## WORK INSTRUCTIONS
In the records below, find the lines that include "Task" and copy each.

## EXTRACTED RECORDS
• • • • •
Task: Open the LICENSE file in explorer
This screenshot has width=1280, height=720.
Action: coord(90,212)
• • • • •
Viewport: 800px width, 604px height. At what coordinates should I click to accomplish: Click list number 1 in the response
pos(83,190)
• • • • •
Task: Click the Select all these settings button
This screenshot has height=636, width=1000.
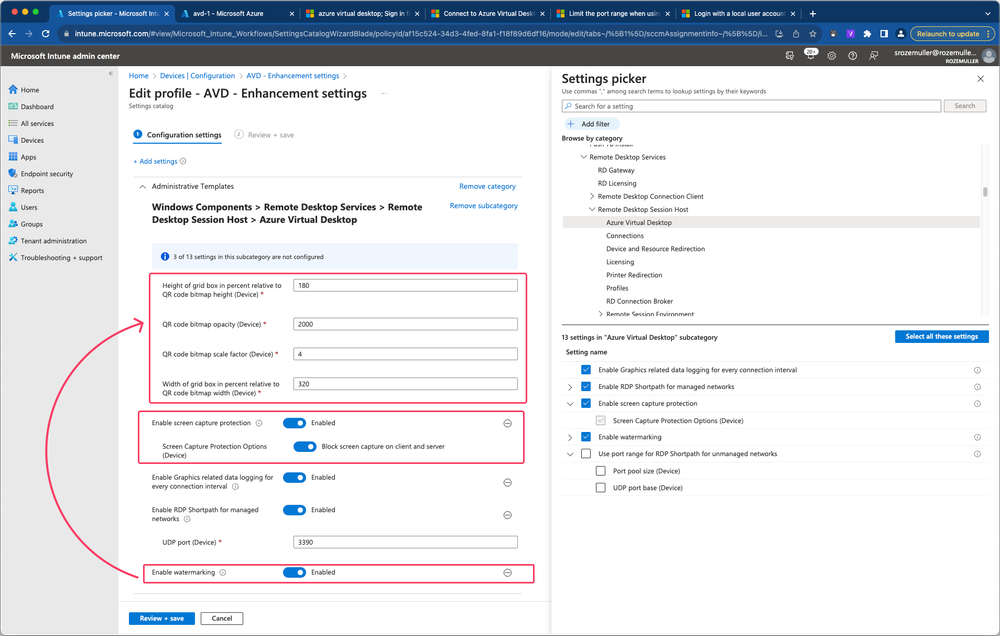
• • • • •
## EXERCISE RESPONSE
Task: Open the LICENSE file in explorer
Task: Click the Select all these settings button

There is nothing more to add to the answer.